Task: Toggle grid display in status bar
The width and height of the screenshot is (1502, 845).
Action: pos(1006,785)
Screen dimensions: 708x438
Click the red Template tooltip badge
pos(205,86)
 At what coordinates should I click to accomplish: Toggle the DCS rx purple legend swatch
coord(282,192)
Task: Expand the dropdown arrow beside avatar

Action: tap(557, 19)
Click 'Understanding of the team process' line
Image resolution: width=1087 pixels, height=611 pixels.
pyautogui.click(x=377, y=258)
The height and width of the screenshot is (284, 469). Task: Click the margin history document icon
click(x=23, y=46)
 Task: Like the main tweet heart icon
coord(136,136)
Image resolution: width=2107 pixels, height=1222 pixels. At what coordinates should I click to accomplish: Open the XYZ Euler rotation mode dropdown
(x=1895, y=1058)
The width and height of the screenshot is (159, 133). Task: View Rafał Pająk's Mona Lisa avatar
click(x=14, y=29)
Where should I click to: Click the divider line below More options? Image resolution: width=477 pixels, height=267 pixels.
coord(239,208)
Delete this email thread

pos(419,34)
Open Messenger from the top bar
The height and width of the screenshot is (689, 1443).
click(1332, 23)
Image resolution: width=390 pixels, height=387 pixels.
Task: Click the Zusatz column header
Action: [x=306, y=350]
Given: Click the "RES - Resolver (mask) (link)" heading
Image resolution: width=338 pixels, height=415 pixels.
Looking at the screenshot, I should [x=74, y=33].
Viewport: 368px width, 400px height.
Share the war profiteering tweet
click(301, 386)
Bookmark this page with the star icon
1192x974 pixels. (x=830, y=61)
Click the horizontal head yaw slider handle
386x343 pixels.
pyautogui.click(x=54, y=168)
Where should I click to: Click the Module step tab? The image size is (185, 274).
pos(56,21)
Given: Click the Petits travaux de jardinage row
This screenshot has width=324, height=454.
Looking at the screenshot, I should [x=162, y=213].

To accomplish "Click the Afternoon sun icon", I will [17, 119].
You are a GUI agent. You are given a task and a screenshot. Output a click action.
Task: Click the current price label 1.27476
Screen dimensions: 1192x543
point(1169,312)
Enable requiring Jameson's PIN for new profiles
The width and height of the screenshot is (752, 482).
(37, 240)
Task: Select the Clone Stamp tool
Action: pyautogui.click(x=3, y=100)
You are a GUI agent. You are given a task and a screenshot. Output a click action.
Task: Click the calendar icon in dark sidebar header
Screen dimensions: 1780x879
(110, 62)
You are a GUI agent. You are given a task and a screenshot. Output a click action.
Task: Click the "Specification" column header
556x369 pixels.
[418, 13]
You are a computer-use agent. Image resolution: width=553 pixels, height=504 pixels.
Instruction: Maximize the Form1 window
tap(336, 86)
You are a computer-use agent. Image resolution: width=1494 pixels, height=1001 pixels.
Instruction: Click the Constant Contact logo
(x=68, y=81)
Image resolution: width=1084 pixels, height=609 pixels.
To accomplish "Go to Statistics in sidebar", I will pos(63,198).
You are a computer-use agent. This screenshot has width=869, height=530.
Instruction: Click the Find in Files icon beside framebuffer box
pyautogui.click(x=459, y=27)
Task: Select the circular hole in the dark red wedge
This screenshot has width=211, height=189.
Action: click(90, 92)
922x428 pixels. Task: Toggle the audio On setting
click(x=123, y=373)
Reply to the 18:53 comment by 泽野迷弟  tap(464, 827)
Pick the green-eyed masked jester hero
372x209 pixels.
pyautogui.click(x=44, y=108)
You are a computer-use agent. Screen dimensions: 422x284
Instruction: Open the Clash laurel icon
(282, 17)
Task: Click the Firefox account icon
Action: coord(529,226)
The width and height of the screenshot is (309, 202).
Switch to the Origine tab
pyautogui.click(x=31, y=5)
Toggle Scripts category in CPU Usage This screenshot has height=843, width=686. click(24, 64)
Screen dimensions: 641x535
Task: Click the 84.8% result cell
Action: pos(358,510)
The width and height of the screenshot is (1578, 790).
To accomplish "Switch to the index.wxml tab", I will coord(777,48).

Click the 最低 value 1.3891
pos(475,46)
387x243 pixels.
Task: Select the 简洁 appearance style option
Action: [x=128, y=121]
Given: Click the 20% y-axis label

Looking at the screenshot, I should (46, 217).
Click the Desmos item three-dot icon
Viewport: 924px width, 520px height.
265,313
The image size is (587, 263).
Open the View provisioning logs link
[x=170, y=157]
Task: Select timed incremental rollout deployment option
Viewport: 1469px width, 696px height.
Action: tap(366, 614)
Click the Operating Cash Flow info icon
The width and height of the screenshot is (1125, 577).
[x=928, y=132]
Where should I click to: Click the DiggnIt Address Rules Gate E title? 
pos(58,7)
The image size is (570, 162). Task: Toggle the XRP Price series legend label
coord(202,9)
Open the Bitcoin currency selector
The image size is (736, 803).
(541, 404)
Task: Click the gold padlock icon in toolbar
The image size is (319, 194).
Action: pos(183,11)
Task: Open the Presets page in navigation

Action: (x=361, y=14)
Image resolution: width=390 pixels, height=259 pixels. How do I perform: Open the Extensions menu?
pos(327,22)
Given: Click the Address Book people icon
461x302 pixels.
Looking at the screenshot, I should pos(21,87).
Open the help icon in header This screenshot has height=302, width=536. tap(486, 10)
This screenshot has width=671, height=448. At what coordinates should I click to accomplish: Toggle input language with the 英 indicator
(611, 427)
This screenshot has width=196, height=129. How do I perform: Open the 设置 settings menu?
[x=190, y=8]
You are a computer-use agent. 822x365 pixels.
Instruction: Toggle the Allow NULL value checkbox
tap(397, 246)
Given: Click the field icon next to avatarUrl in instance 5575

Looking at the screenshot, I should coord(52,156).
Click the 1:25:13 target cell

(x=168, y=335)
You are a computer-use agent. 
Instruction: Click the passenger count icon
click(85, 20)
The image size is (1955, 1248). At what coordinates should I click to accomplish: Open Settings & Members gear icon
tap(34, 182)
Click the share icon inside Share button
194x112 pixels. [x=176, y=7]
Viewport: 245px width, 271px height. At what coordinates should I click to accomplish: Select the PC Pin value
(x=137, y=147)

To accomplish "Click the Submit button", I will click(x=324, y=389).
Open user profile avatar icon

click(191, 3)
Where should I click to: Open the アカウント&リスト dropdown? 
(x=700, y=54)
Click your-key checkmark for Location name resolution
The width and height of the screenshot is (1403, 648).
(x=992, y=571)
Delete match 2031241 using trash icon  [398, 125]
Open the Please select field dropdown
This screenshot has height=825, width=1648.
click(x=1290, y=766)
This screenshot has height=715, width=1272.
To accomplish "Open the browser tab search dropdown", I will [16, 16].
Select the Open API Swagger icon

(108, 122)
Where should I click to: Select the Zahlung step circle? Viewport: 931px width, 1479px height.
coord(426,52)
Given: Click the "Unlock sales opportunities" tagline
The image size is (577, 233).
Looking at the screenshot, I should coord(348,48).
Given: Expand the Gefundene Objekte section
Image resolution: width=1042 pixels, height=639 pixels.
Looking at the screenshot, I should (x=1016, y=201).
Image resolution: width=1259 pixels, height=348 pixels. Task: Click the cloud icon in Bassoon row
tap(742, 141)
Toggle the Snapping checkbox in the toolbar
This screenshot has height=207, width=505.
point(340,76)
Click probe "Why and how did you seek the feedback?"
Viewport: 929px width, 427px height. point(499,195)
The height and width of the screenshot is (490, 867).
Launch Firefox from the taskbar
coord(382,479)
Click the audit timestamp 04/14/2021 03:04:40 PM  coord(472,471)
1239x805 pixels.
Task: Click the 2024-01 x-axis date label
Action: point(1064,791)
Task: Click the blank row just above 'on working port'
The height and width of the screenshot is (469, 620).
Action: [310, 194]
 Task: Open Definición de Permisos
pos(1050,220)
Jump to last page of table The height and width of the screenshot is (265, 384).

:::::

* _Given problem_: Please tally the lines in the records above that contain the string "Viewport" and reply with the number alone.

* _Problem solution_: 6